足元を温かな水……いや、ぬるま湯? が、流れている。肌に馴染むような水温。ずっと触れていたくなるような気持ちよさである。

 スライダーは筒状になっている。一応光を薄っすら透過する素材を使っているが、やや暗い印象を受けた。まるで巨大な蛇みたいな生物の口がぱっくり開いていて、その体内に入っていくような気分だ。色味も黄緑だし、ますますそれっぽい。ちょっと怖い気もする。


 バカげた想像を軽く頭を振って追い出す。いくら今の自分が女の子だとはいえ、そんな怖がり方はない。こんなの、意気地(いくじ)のない子供じゃないか。

「どうしたの?」

「いや、なんでもない。それよりさ、俺が前でいいのか?」

 肩越しに振り返って訊くと、アイスは「うん」とうなずいた後。

「こうするから」

「……って、お、おい!?」

 俺の背にぴとりと体をつけ、わき腹から手を回してきた。彼女は体温は低かったが、温水に浸かっているからか若干冷たさが取れていた。

「なっ、何して……」


「出発」

 言うなりフロートが前進しだす。アイスが地を蹴ったりしたのだろう。

 フロートはすぐに傾斜に突入してしまい、止める間もなかった。

「うぉっ、ぉおおおおおッ!?」

 まるで落下しているかのような加速。水流によって滑りやすくなっているからだろう。

 ぎゅっとアイスの手が俺の体を強く抱きしめてくる。僅かなふくらみが背中に押し付けられていた――それを感じると胸がドキドキして、かっと頬が熱くなる。いや、ドキドキは単にスライダーのスリルによるものかもしれない。もう、よくわからない。

 右に左にカーブして、ますますスピードが上がっていく。それに比例するように頭の中が空っぽになって意識が飛びそうになる。自分の上げている少女の悲鳴で頭の中が埋め尽くされていく。このままだと我を失ってしまうかもしれない。男だった頃の記憶がすっかり消えてしまうんじゃないかと本気で信じかけた。


 しかしフロートは急にピタリと止まった。

 時間が停止したのか?――しかしぬるま湯は変わらず流れ、フロートを追い越している。

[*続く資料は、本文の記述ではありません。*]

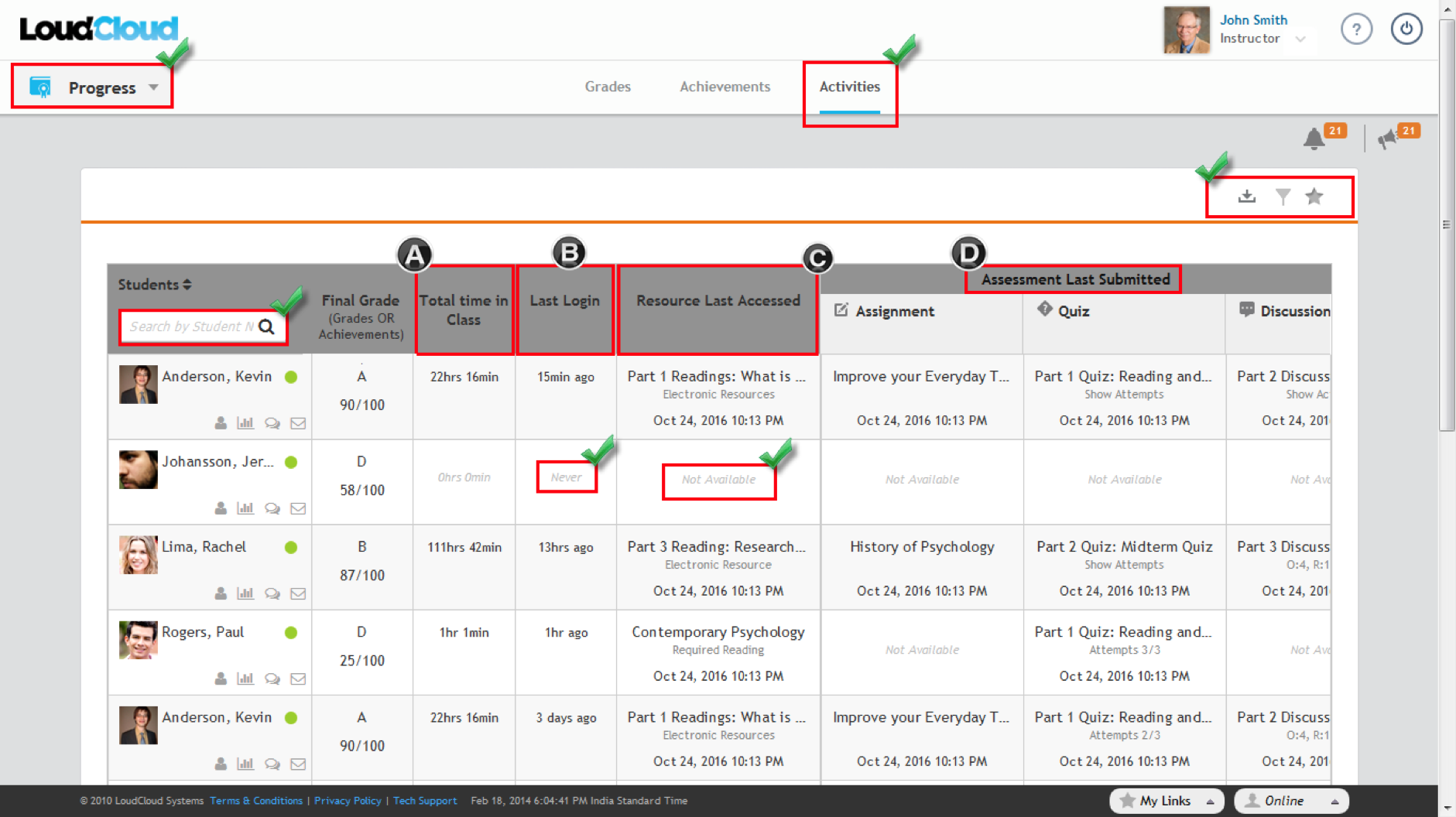Image resolution: width=1456 pixels, height=817 pixels.
Task: Click the Search by Student Name field
Action: click(x=191, y=326)
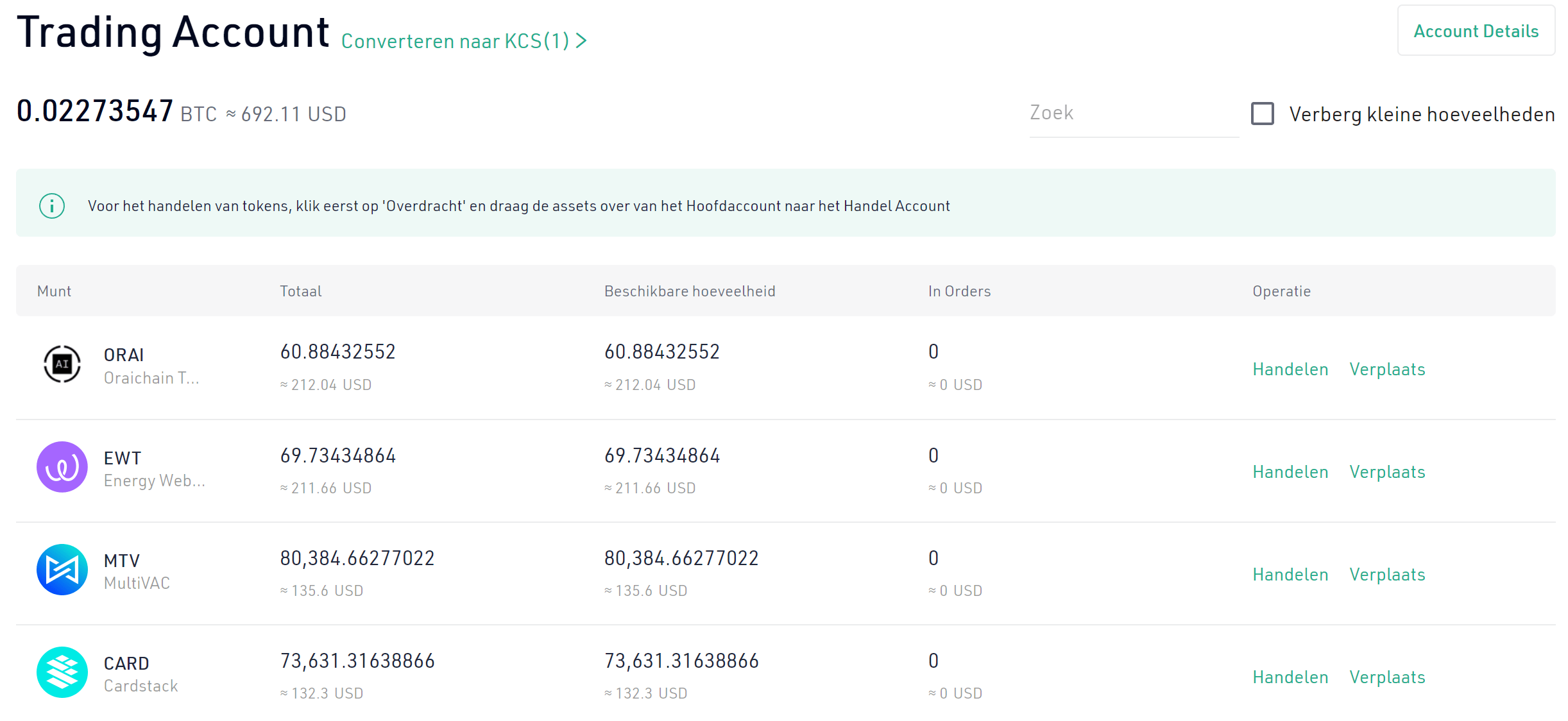
Task: Click the info icon in the green banner
Action: coord(51,206)
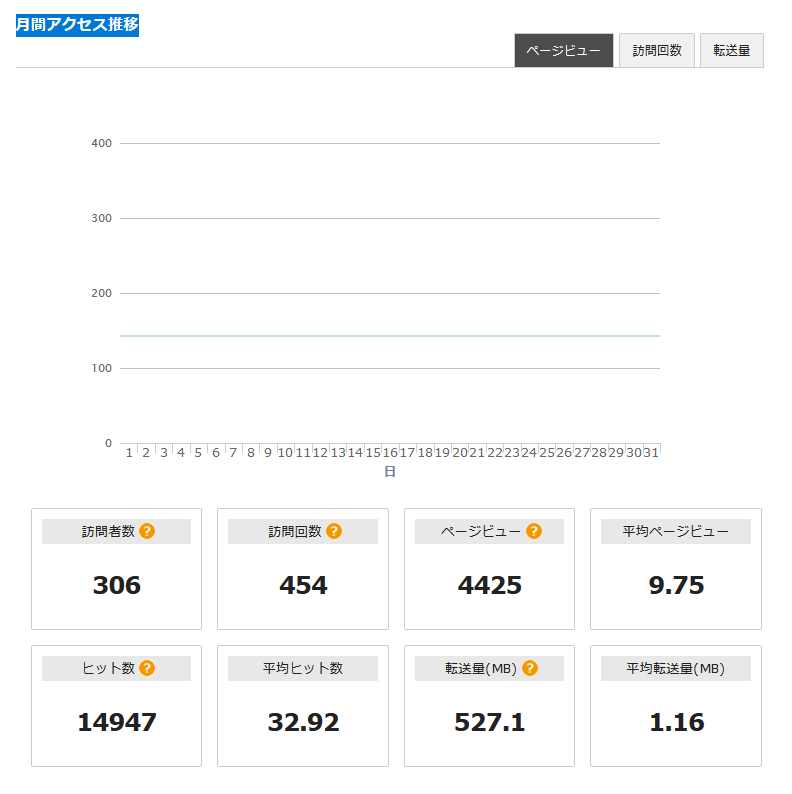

 そこはおそらく蛇がとぐろを巻いているようなゾーンで、右カーブが続いていた。多少スピードが落ちるような場所ではあるかもしれないが、こうまで完全に止まるのはちょっとあり得ないんじゃないかと思った。ただ、実際に動かなくなっているのだからなんらかの原因で勢いが失われてしまったのだろうと納得せざるを得ない。


 いつの間にか体に回されていたアイスの手が解かれていた。

 それで俺は笑いつつ「止まっちゃったな」と彼女の方へ体ごと振り向いた。


 直後、両頬をぱちっと挟まれた。

 アイスの顔が間近にある。本当に近くだ、合わさった目線が逸らせないぐらいに。

 俺はついさっき、ラムと閉じ込められていた時に気分が昂(たかぶ)って彼女の体中にキスをしていた時のことを思い出していた。その時の高揚感が再び胸の内に蘇(よみがえ)りつつある。

「……ソアラ」

 彼女の薄い色の唇が俺の名前を呼ぶ。ただそれだけのことなのに、妙に唇の開閉に目を奪われて、一音一音を耳にする度に肌をぞわっとした震えみたいなものが駆け抜けた。

 頬を振れていた指がすっと下りていき、顎を撫でた。

 紅い瞳の中の少女は、必然的に顔中を真っ赤にしているように見える。


「可愛い」

「あ、その……ありがとう」

 お礼の言葉が自然とぽろりと出た。嬉しかったのだ。

 胸にやろうとした手が、水着のフリルに触れる。自分が他人にどう見られたいかを如実に語るそれに。

「もっと……」

「ん……?」

「もっと、言って欲しい」

 俺は自ら懇願(こんがん)していた。頭から溢れる快感物質をもっと味わいたくて。女の子の自分に酔いしれたくて。今の時間がずっと続けばいいと思って――。


 アイスは青空が徐々に暮れかけるように頬の色を変え、繰り返した。

「可愛い」

「うん」

「ソアラは、すごく可愛い」

「うん……」

「誰よりも、可愛い」

「そ、そっか」

 自分で頼んでおきながら、妙に熱のある口調だなと思った。

 アイスらしくない。嬉しいんだけど、どうも違和感を感じる。

 顔を赤らめているのもそうだ。

 さながら、焦(こ)がれたものを見つめる乙女のような顔だ……。